I have the greatest respect for statisticians, who methodically sift through messy data to determine what can confidently and honestly be said about them. But even the most sophisticated analysis depends on how the data were obtained. The miniscule false-positive rate for DNA tests, for example, is not going to protect you if the police swap the tissue samples.
One of the core principles in clinical trials is that researchers specify what they're looking for before they see the data. Another is that they don't get to keep trying until they get it right.
But that's just the sort of behavior that some drug companies have engaged in.
In the Pipeline informs us this week of a disturbing article in the New England Journal of Medicine. The authors analyzed twenty different trials conducted by Pfizer and Parke-Davis evaluating possible off-label (non-FDA-approved) uses for their epilepsy drug Neurontin (gabapentin).
If that name sounds familiar, it may be because Pfizer paid a $0.43 billion dollar fine in 2004 for illegally promoting just these off-label uses. As Melody Peterson reported for The New York Times and in her chilling book, "Our Daily Meds," company reps methodically "informed" doctors of unapproved uses, for example by giving them journal articles on company-funded studies. The law then allows the doctors to prescribe the drug for whatever they wish.
But the distortion doesn't stop with the marketing division.
The NEJM article draws on internal company documents that were discovered for the trial. Of 20 clinical trials, only 12 were published. Of these, eight reported a statistically significant outcome that was not the one that was described in the original experimental design. The authors say "…trials with findings that were not statistically significant (P≥0.05) for the protocol-defined primary outcome, according to the internal documents, either were not published in full or were published with a changed primary outcome."
A critical reason to specify the goals, or primary outcome, ahead of time is that the likelihood of getting a statistically significant result by chance increases as more possible outcomes are considered. In genome studies, for example, the criterion for significance is typically reduced by a factor that is the number of genes tested, or equivalently the number of possible outcomes.
None of this would be surprising to Peterson. She described a related practice in which drug companies keep doing trials until they get two positive outcomes, which is what the FDA requires for approval.
By arbitrary tradition, the numerical threshold for statistical significance is taken as a 5% or less chance that an outcome arose by chance (P-value). This means that if you do 20 trials you'll have a very good chance of getting one or more that are "significant," even if there is no effect.
A related issue arose for the recent, highly publicized results of an HIV/AIDS vaccine test in Thailand. Among three different analysis methods, one came up with a P-value of 4%, making it barely significant.
This means is that only one in twenty-five trials like this would get such a result by chance. That makes the trial a success, by the usual measures.

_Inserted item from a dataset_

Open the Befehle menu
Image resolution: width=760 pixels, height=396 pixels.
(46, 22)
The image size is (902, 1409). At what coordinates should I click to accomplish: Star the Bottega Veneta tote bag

But this trial is just one of many trials for potential vaccines, most of which have shown no effect. The chances that any one of these trials gave a positive result is much larger, presumably more than 5%.
In addition, the Thai vaccine was expected to work by slowing down existing infection. Instead, the data show reduced rates of initial infection. Measured in terms of final outcome (death), it was a success. But in some sense the researchers moved the goalposts.
Sometimes, of course, a large trial can uncover a real but anticipated effect. It makes sense to follow up on these cases, recognizing that a single result is only a hint.
Because of the subtleties in defining the outcome of a complex study, there seems to be no substitute for repeating a trial, stating a clearly defined outcome. Good science writers understand this. It would be nice to think that the FDA did, too, and established procedures to ensure reliable conclusions.